Soon we came to realize that we also had lot of cables and had given no thought as to how to transport them. My aunt volunteered an old suitcase, and my mother suggested we could use some old pillow cases, so that’s how they traveled to the first show.

Following the gig, I bought some sheets of 1/2-inch plywood and built a few “road cases” for the cables, microphones and guitar pedals. Sporting surface-mounted gold-colored hardware and our band’s name (it was “Image”) we thought we’d made the big time because we had “road cases.”

Fast forward a few decades and virtually all my company’s gear goes in cases. Small items are stored in large rolling trunks and we even have a few empty cases available for miscellaneous stuff for specific gigs (i.e., DI boxes, tools, etc.). Taking the gear off the shelves, transporting it safely to the event site, moving it from the truck to the venue, packing it all up at the end of the show and getting back to the warehouse takes way more time and effort than the show lasts.

A good production company must master logistics and be skilled in the management of getting equipment from point A to B (and back) safely and securely. The better organized a company is, the easier it is to pull a show, get the stuff to the gig and get it all back with efficiency.

Keeping Things Straight

Organization starts in the warehouse. All inventory should be stored in a systematic manner so when it’s time to pull the gear for the next show, it can easily be found. Labeling the shelves and storage areas can help staff find items quickly as well as put them back items correctly. Even if an item always lives in a particular trunk or case, the container should be labeled so any temporary help or new stagehand can locate the item at the gig.

One of our friendly competitors paints a colored square on the top of every trunk and labels the contents inside the square. He can tell a new hand, “Go get a 50-foot AC cord from the yellow trunk” or “find me a 25-foot XLR in the green trunk.”
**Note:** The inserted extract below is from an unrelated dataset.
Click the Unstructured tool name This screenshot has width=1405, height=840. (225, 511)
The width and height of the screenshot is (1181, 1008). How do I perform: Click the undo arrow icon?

Our method is to select a tape color for each show and put the show name and location on the tape. For example, the big trunk with the green tape that says “GSR Crystal” means it belongs to the Grand Sierra Resort’s Crystal Ballroom gig, while the trunk with the yellow tape that says “WED” goes to Alison’s wedding at the Peppermill Casino. In addition, we write the contents of each trunk on a piece of tape so that the crew knows what gear is inside which trunk, and at the end of the gig we can put all the gear back into the correct trunk for delivery back to the shop.

To keep everything straight, a “pull sheet” is generated when we plan out the show. It includes all the pertinent gear, from loudspeakers and consoles down to interconnect cables, loudspeaker and power cables, snakes and so on. Then a technician pulls the gear listed on the sheet and gathers the equipment for an event in a “staging area” where it waits until it’s loaded in a truck.

While we do a thorough check of all gear after each use, any pieces that have sat for a long time get checked out in the staging area before the truck is loaded. At this point we also plot the system’s signal flow and components, from microphones to clips to stands to cables to snakes to consoles, etc.

We also pack a few “spares” just in case something breaks down at the show and/or in case a “plan B” is needed onsite. This includes items like a few longer cords, an extra loudspeaker and a “utility mixer,” all of which have saved the day at the show site.